[Collection entries]
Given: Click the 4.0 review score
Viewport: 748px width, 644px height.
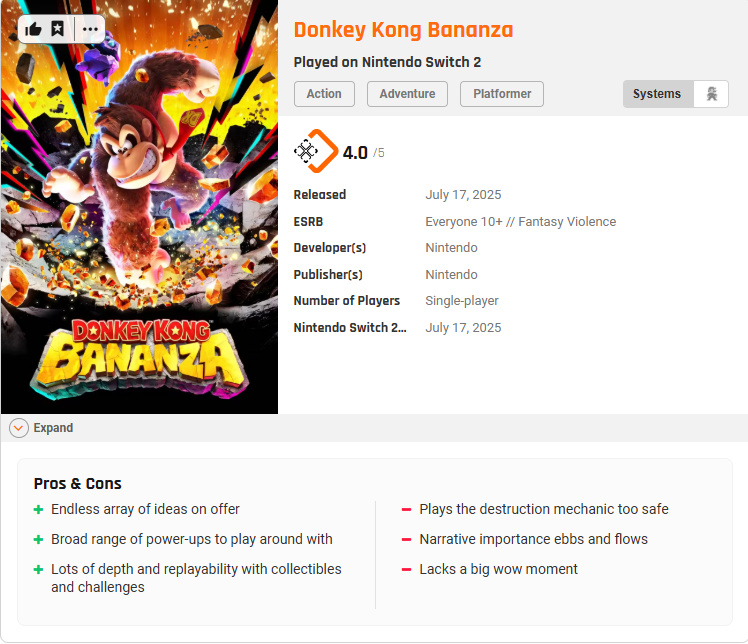Looking at the screenshot, I should click(x=355, y=153).
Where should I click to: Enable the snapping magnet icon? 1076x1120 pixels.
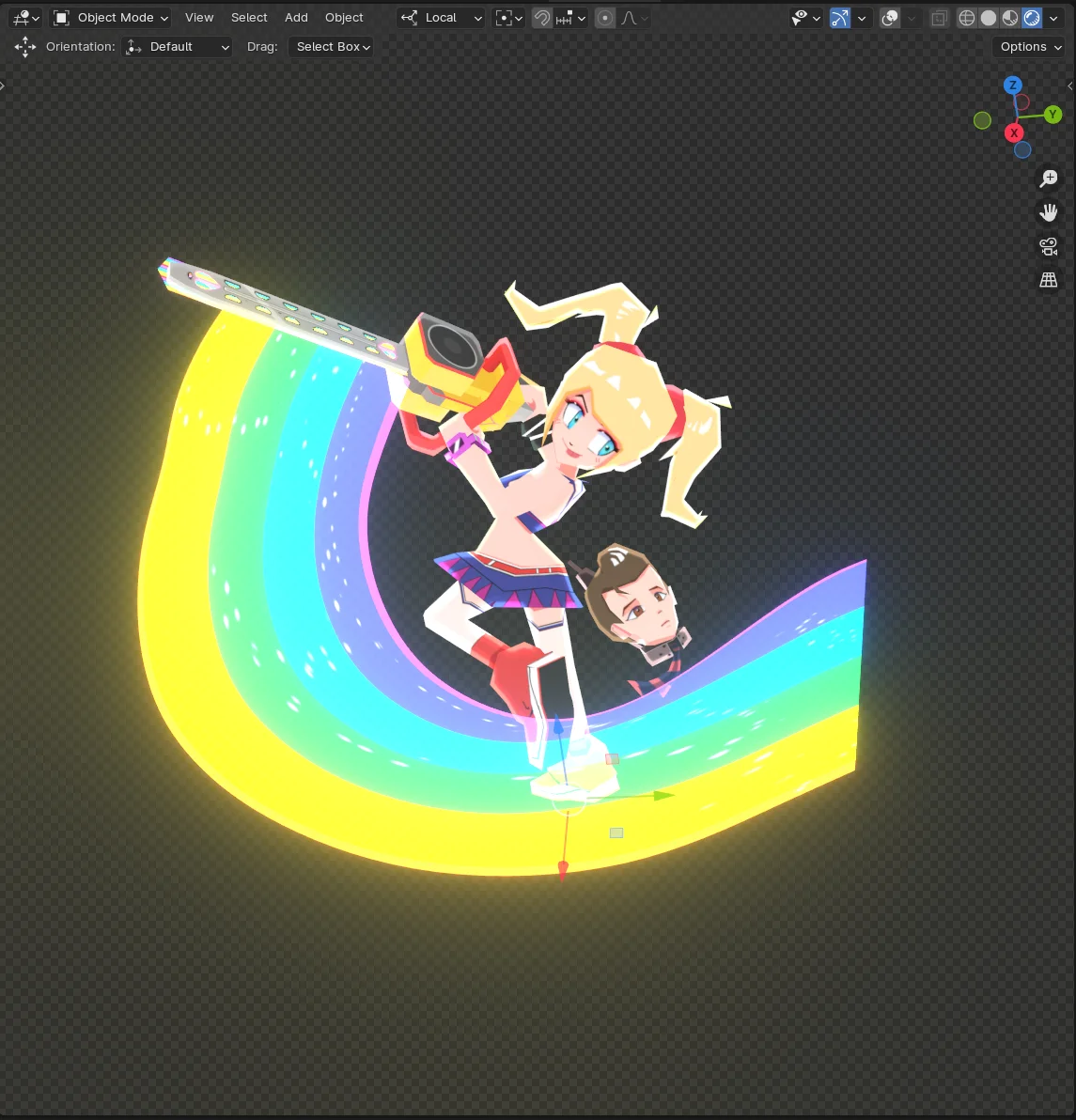pyautogui.click(x=542, y=17)
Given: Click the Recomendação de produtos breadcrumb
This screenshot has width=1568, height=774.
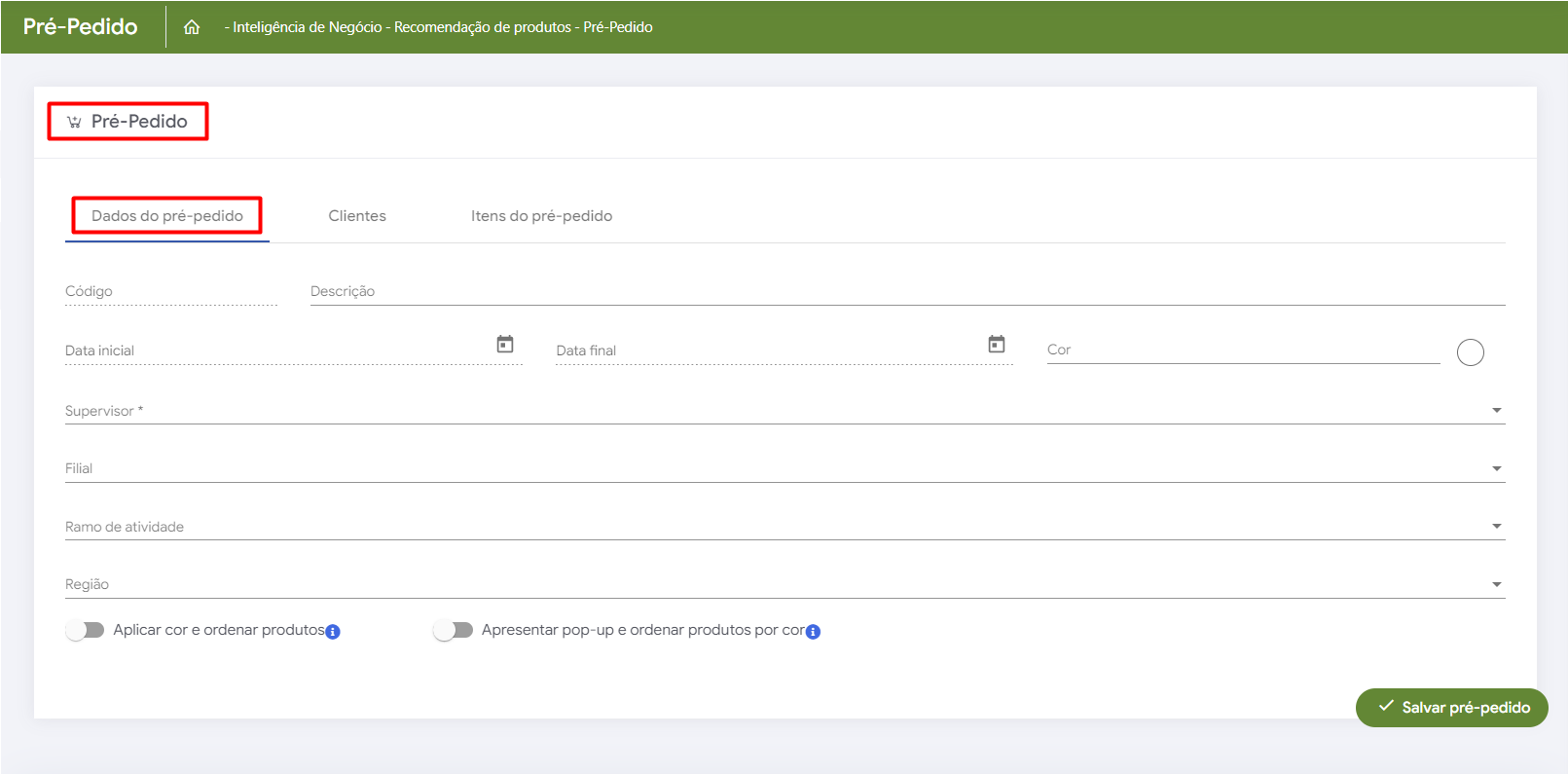Looking at the screenshot, I should click(482, 27).
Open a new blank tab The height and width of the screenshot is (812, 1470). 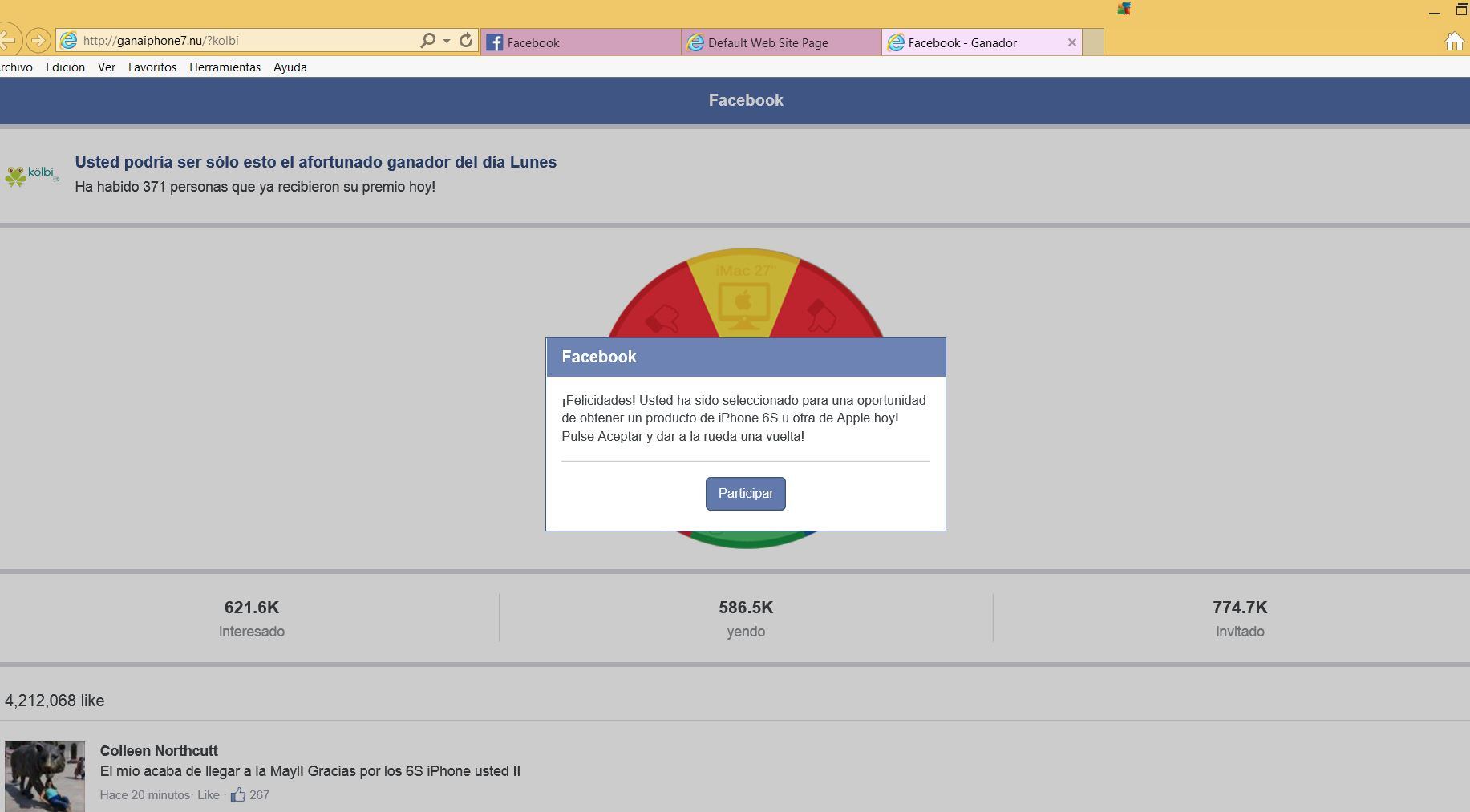[1093, 42]
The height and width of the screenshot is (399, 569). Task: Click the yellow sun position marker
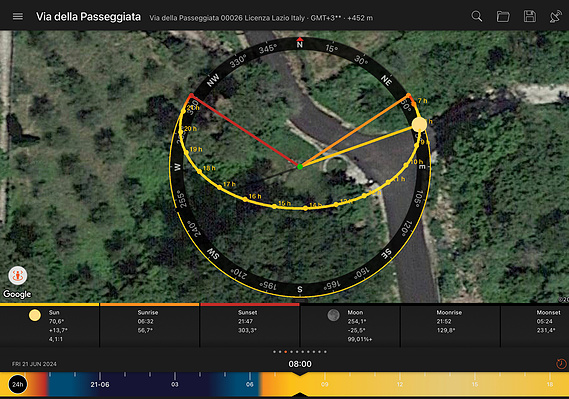pos(419,124)
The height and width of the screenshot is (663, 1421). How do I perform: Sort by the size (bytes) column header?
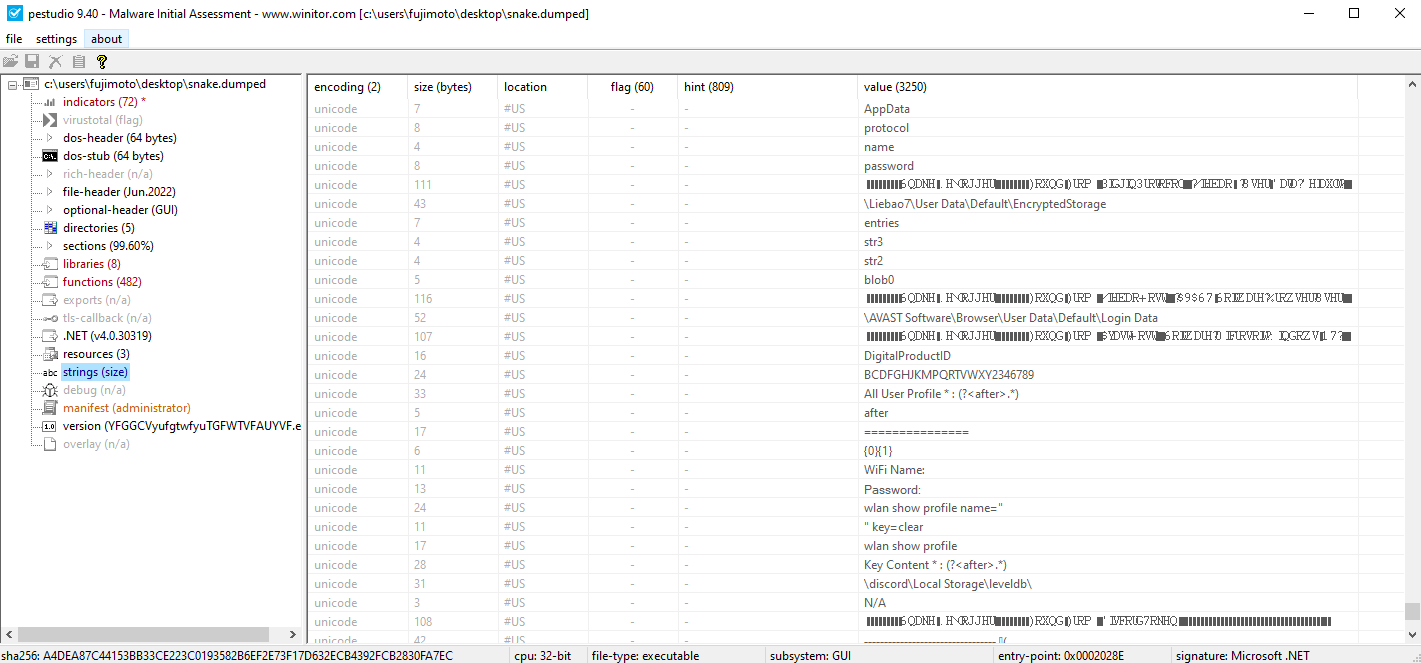(443, 87)
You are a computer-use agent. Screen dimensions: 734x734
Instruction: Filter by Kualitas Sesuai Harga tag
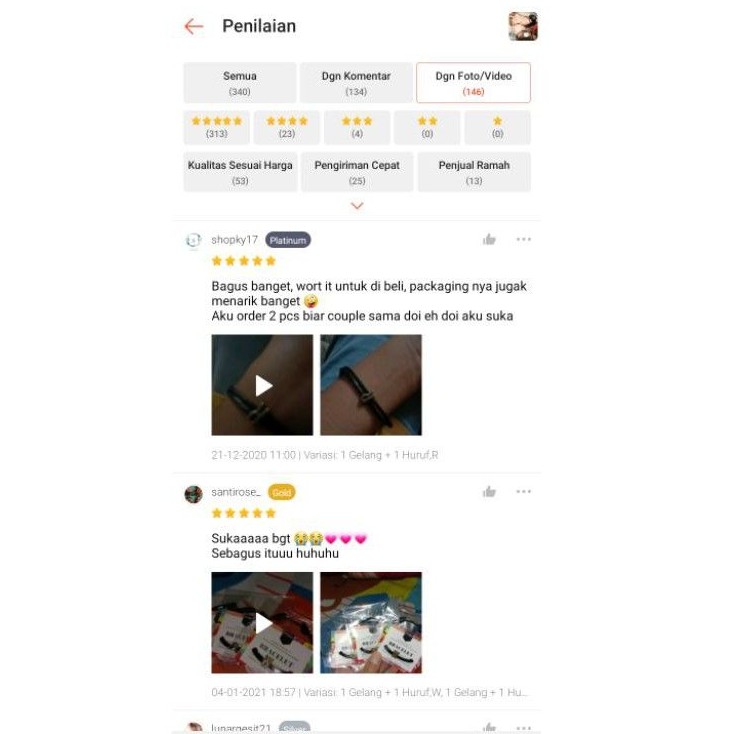240,172
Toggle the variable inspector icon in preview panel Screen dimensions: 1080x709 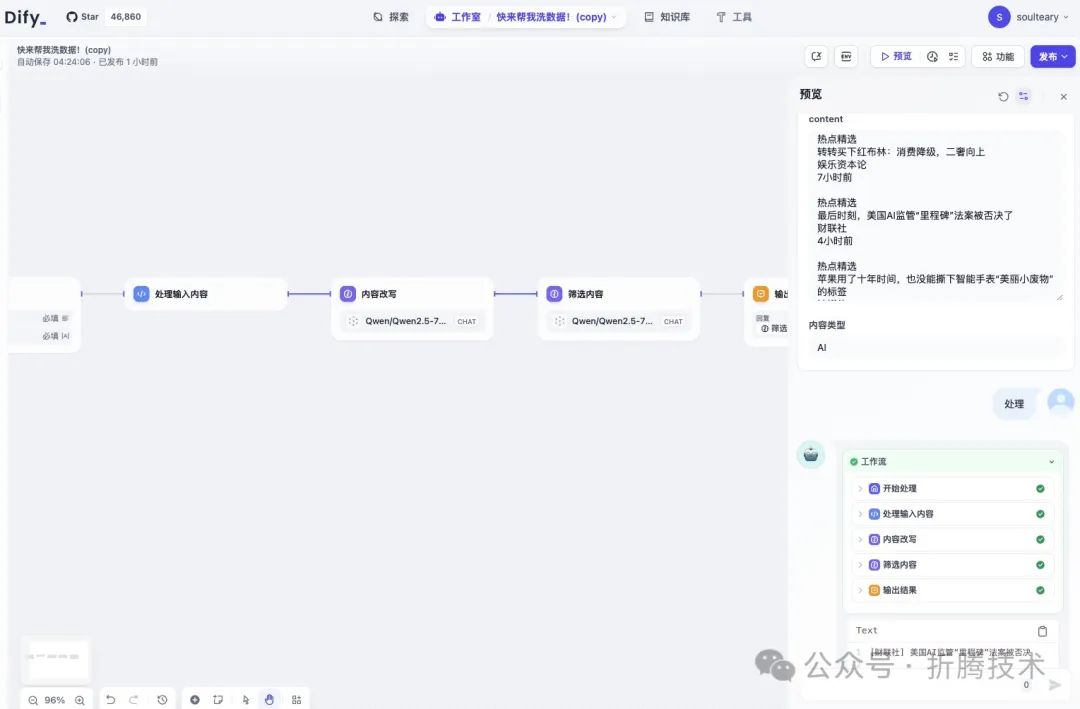pos(1023,96)
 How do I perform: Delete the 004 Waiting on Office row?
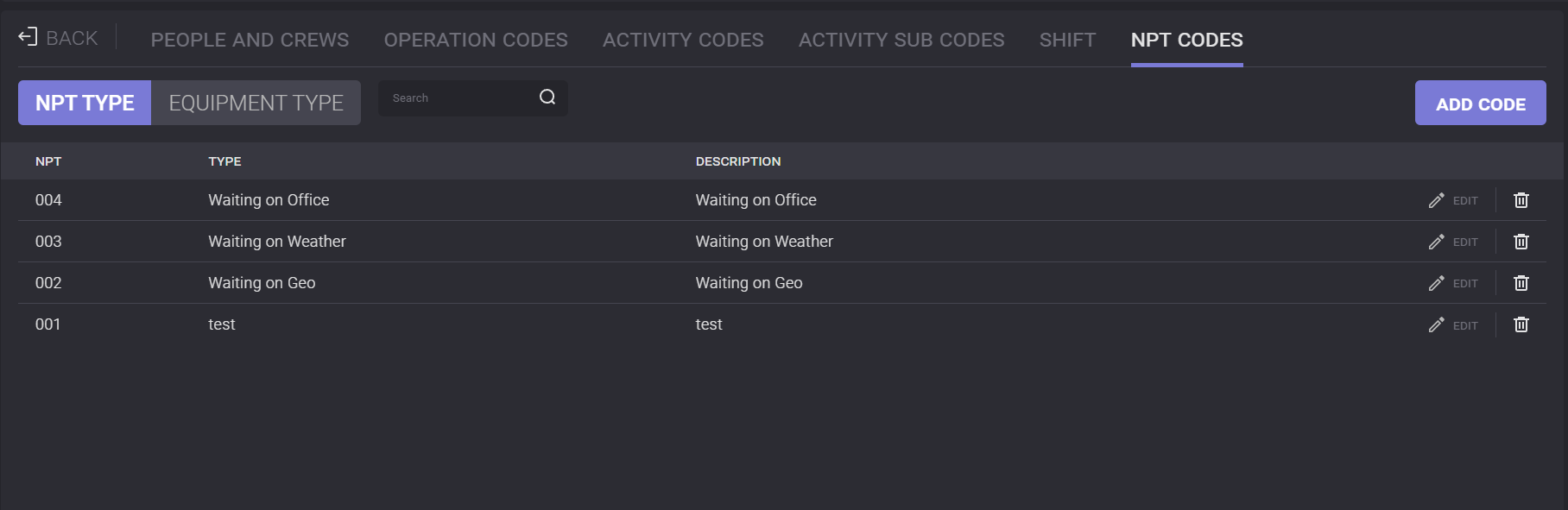click(x=1521, y=200)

* REQUIRED ACTION *
Every line in the entries that contains the word "Given" should be counted, and the total stated alone.

* EXPECTED ANSWER *
2